Solidarity with Syria



Theo Russell, Prof Majid and Andy Brooks share a joke
By New Worker correspondent

NEW WORKER supporters and members of the Arab community in London heard two stirring calls to stand by Syria at a New Worker public meeting last week. Prof Kamal Majid, the vice-president of the Stop the War Coalition and New Communist Party leader Andy Brooks spoke in detail about the moves of US-led imperialism and their Arab agents to overthrow the Assad government.
            The meeting was chaired by Theo Russell from the NCP London District, which has sponsored a number of New Worker public meetings in central London over the past year or so.

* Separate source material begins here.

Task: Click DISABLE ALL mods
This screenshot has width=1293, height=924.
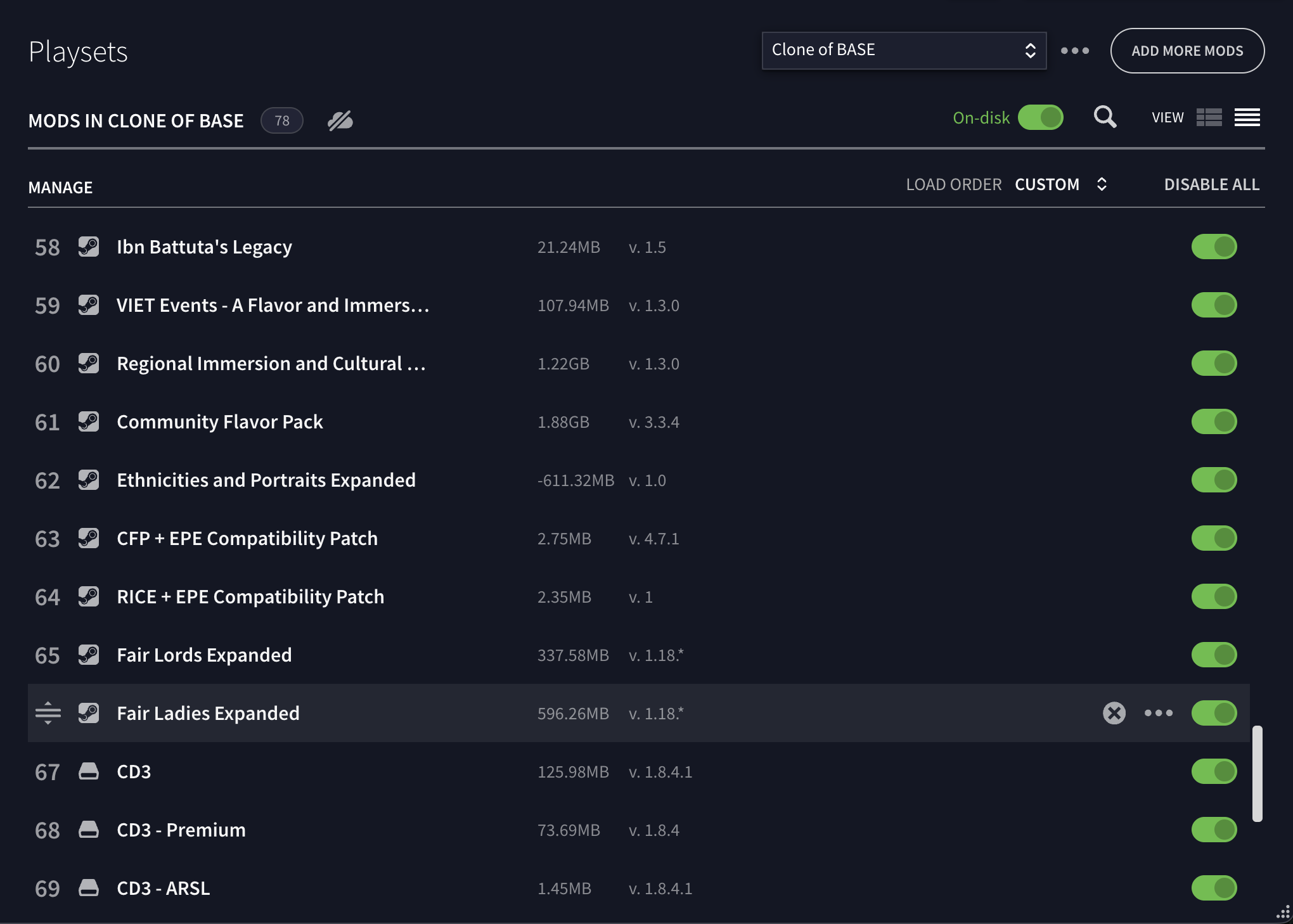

Prof Majid, a communist who writes on current affairs in the Arab media, covered the efforts of the Muslim Brotherhood and Al Qaeda to spread terror and sectarian division across Syria as part of the imperialist plan to replace the Syrian government with a puppet state, à la Libya, that would do the bidding of the Americans and Zionists.

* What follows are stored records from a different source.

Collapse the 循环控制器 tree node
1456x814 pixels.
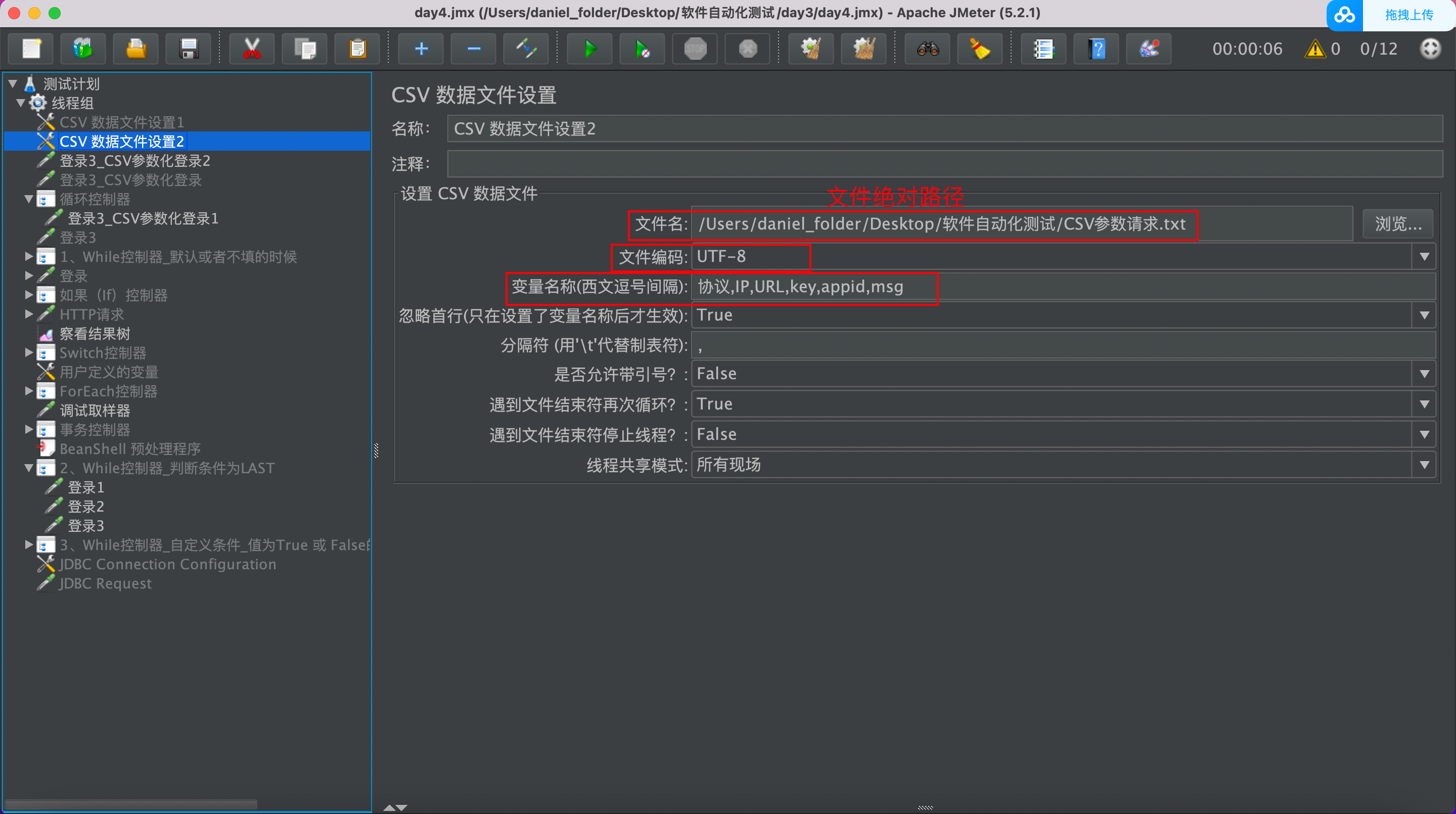(29, 199)
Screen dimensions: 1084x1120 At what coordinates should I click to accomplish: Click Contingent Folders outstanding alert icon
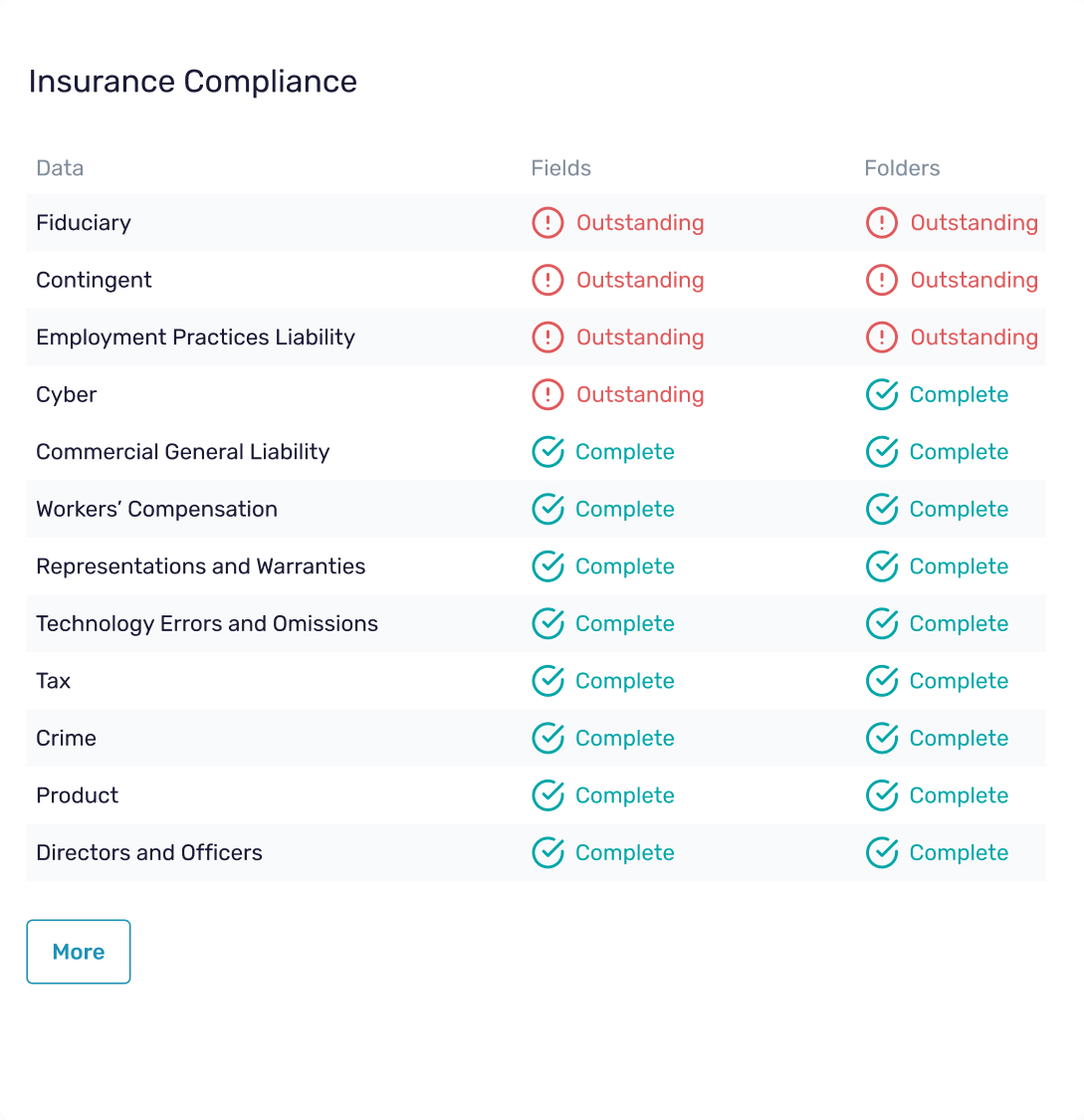click(x=882, y=281)
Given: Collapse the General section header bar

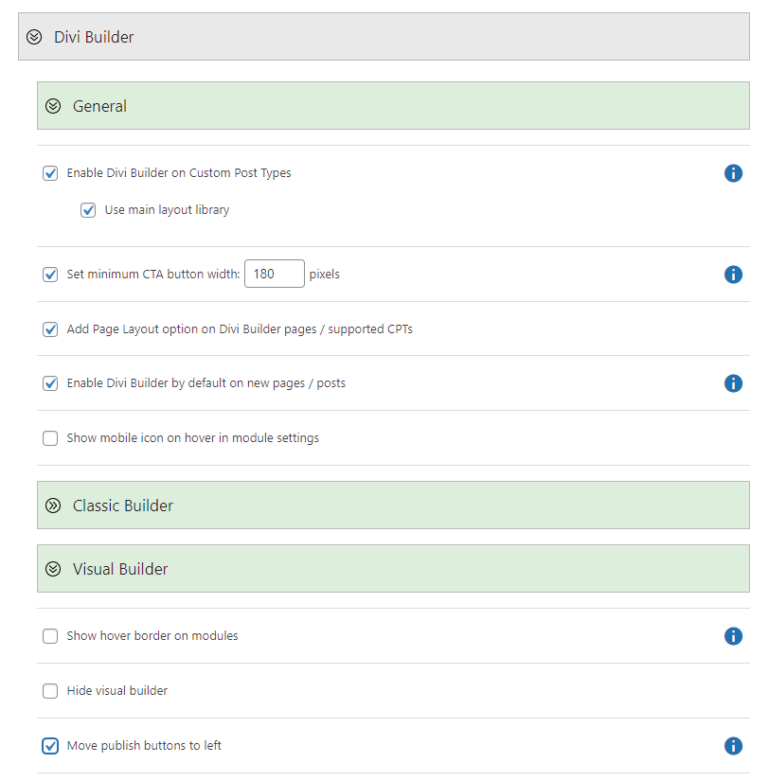Looking at the screenshot, I should pyautogui.click(x=393, y=106).
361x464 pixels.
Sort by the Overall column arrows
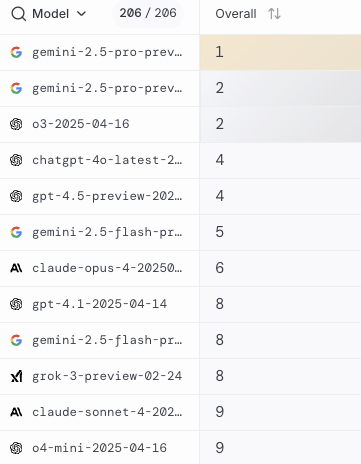[274, 14]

Andy Brooks reported on the stand taken by the major trends within Syria’s communist movements in support of genuine reform but opposed to all attempts to tear up the new constitution. Both broadly agreed on the need to build solidarity with Syria’s progressive and democratic forces that have closed ranks around the Arab Socialist Renaissance Party (Baath) to end the violence and defend the gains of the Syrian national revolution.
 Kumar Sarkar, from Second Wave Publications, took the floor to raise the issue of the balance of forces in Syria and the class issues at stake in the current turmoil. Both main speakers said this would take hours to cover but, in fact, the questions were easy to answer.
As Andy Brooks pointed out imperialism can never solve the problems of the Arabs or indeed any other people in the world and it never claims to do so. It flies the false flag of “human rights” to justify neo-colonialist aggression and what it is doing in Syria is what it has done in Iraq, Libya and Afghanistan and what it hopes to do in Iran if it gets half the chance.